#### MATERIAL TO PROCESS
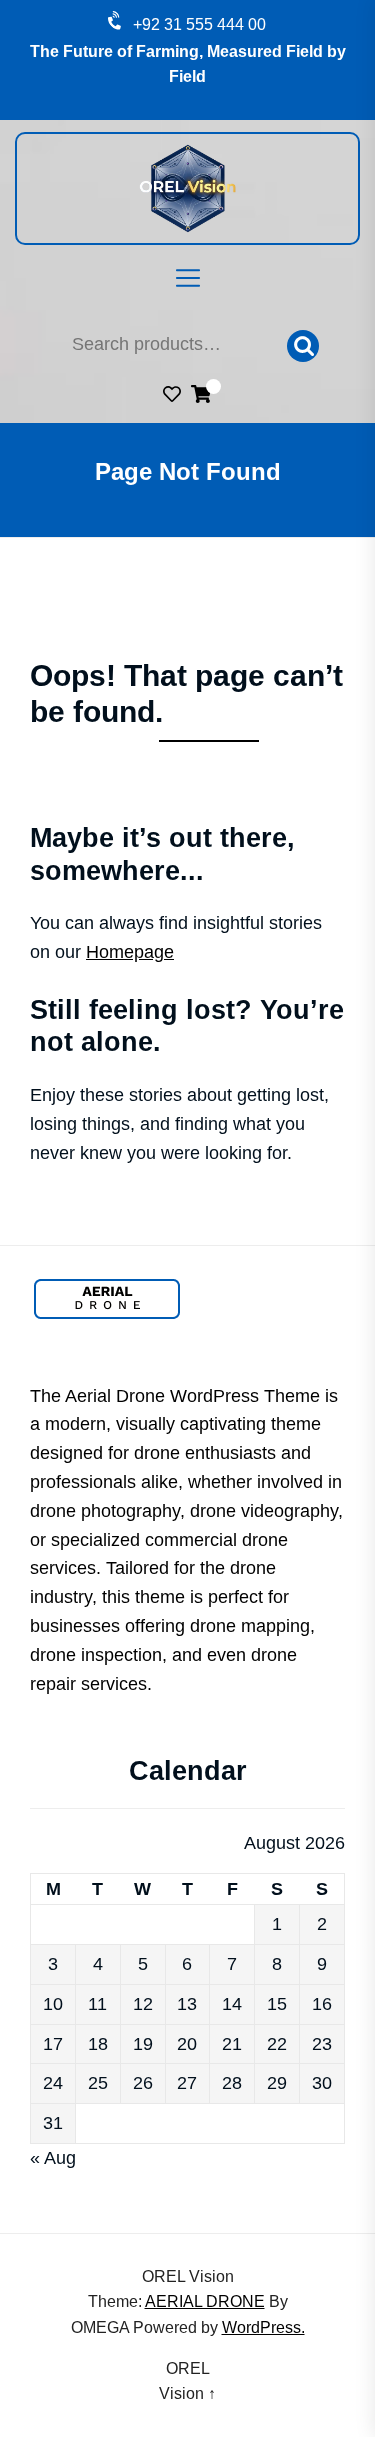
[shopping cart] (201, 397)
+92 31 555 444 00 (199, 24)
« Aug (53, 2158)
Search (303, 346)
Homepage (130, 952)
########
__PROBLEM TO SOLVE__.
Everything in the listing above, apart from its pictures, must be repeated exactly.

__EXERCISE OUTPUT__.
[shopping cart] (201, 397)
+92 31 555 444 00 (199, 24)
« Aug (53, 2158)
Search (303, 346)
Homepage (130, 952)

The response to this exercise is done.